Why your parents were waiting up for you: Before you went out your parents always asked where you were going and when you would be home.  This is just good practice.  If  Margaret had checked in with the Rangers, left a note with her parents or friends, the outcome could have been dramatically different.  She also did not make a contingency plan – “What if we get separated?”.   When Margaret did not make it to Flagstaff on Friday evening, her parents reported her missing.  The search began in earnest Saturday morning and she was found within hours.  The medical examiner determined she had been dead for 12-24 hours.  Her partner had met up with help 31 hours earlier.  Had there been a plan, had someone been looking for her this would have been a story about another near miss rather than a tragic death.  

Patience -stay put or stay on the trail: This is an easy statement to make but hard to stick to.  IF she had a map.  IF she knew where she was.   IF someone had known the itinerary.  IF …. she had only been prepared.  After Bradley left her partner, she trudged forward the way we all do on long runs.  At some point desperation set in, she left the trail, made her way down a draw, over 2 20ft. dry waterfalls and was finally stopped at the edge of a 50 ft.  cliff where she was later found.  She was less than 1 mile from a major trail juncture where hundreds of people – including her partner – would have come into contact with her.  Had she merely stopped and stayed put.  Rested.
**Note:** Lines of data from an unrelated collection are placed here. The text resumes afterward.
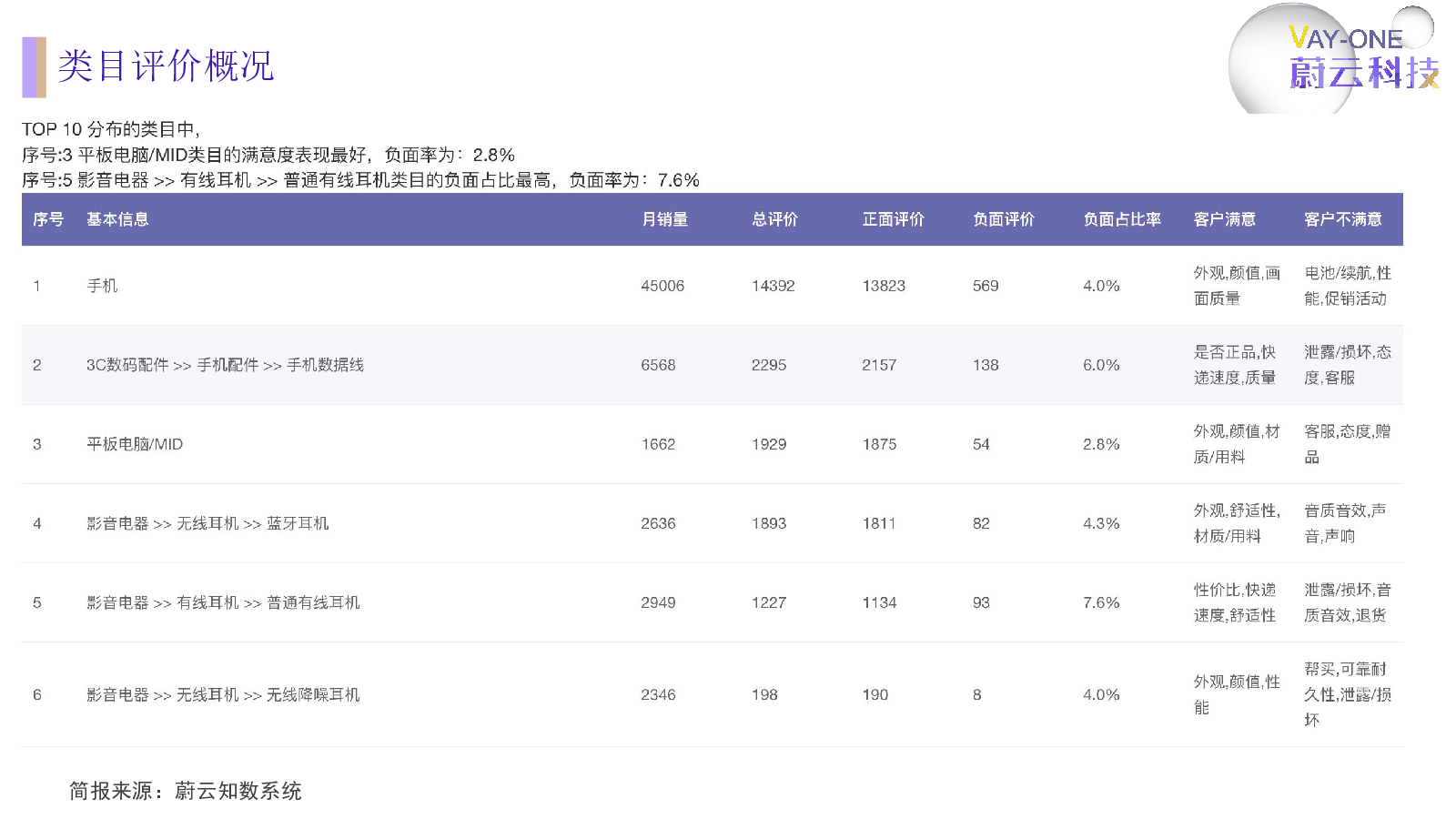Viewport: 1456px width, 819px height.
Task: Select the 手机 category row name
Action: (102, 286)
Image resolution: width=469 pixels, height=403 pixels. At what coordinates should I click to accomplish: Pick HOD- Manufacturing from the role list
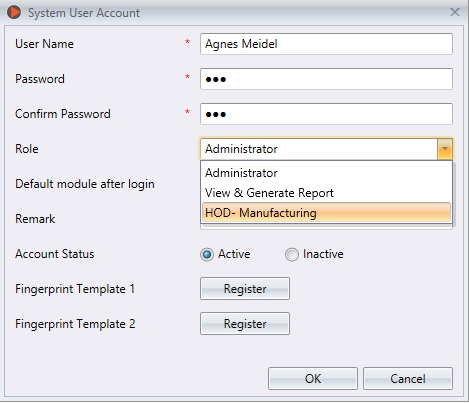coord(326,212)
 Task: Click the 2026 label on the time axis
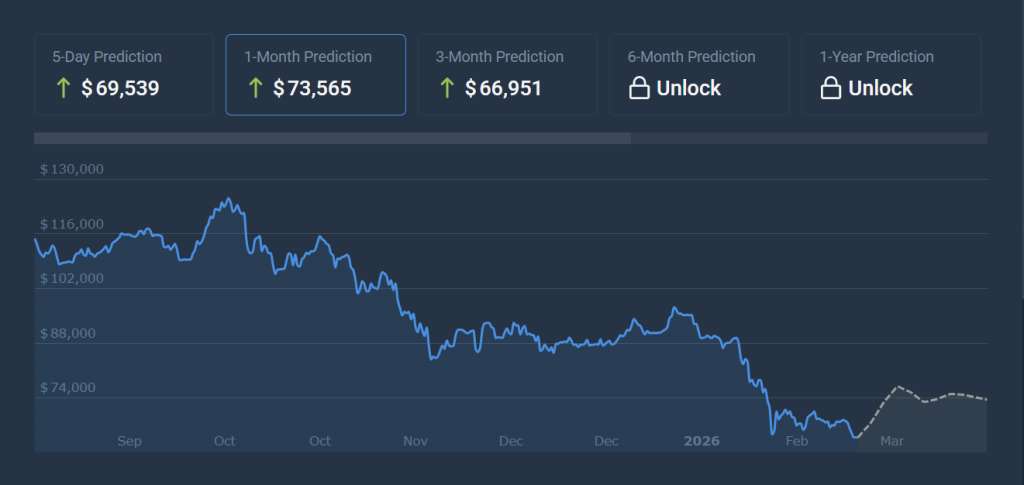point(702,440)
Regrouped. 

Don’t be afraid to turn back:  This is probably the hardest for us to do.  As runners we always move forward.  As Ultrarunners we don’t quit.  As survivalists, we sometimes need to reassess our plans.   We have seen nature up close and it is inherent upon us to each realize that sometimes we need to humble ourselves in the face of what she can dish out.   When we travel all the way to do a grand and majestic run it is easy to get caught up in the moment.    That being said, it all comes back to the plan and the contingency plan.  Looking at the weather, giving a true assessment of our own abilities and conditioning, asking the experts for their opinion, doing your research and respecting the trail – all fundementals that cannot be ignored.
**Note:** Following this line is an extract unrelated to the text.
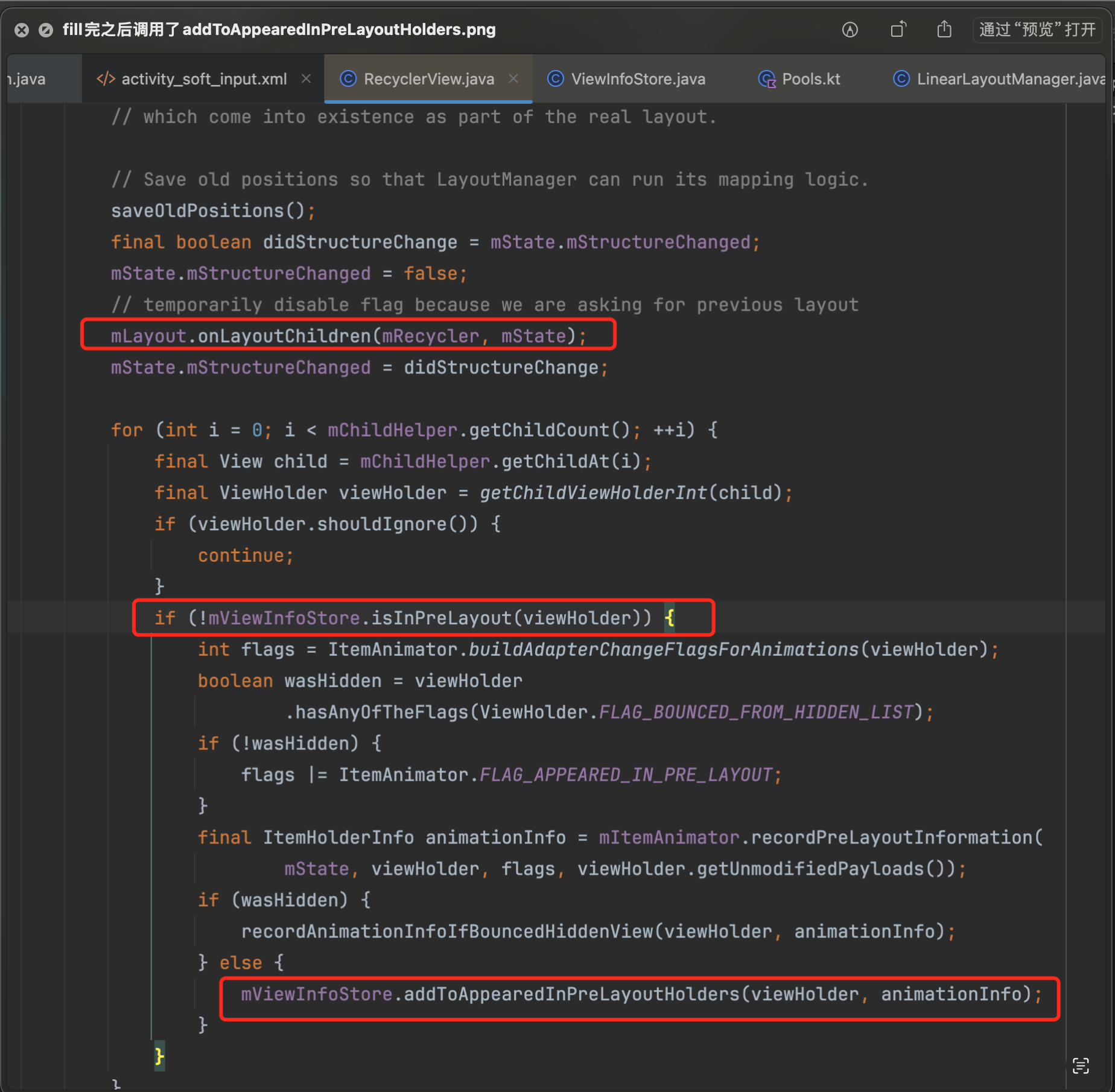The image size is (1115, 1092).
Task: Click the Markup pen icon
Action: [x=850, y=30]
In the end, it was a cascade of mistakes by Margaret and by her partner that lead to her death.  Whether it was arrogance or ignorance is still to be debated.   What is not debatable is that her death was unneccessary and avoidable.

So, the next time you hit the trail, be prepared.  The more you know, the better off you’ll be.  When you go off the beaten path, remember that Mickey Mouse won’t be waiting with a coke and pizza around the next corner – and if he is, you need to stop and drink more water… you’re starting to halucinate.

“Nothing Great is Easy” – Matt


Matt Nelson is an endurance runner based out of West Palm Beach, Florida.  He has run numerous ultramarathons, stage races and expedition adventure races around the world.  In December 2008 he completed a 250 mile, 5 day solo run from Marco Island, FL, across the Everglades to Key Largo and then south to Key West to raise money for Pediatric Brain Tumor Research.  He is the founder of The Endurance Trust, Inc. a non-profit organization that helps Endurance Athletes and raises funds and awareness of Pediatric Brain Tumors.   Matt was also an Officer and a Survival Instructor for the US Marine Corps.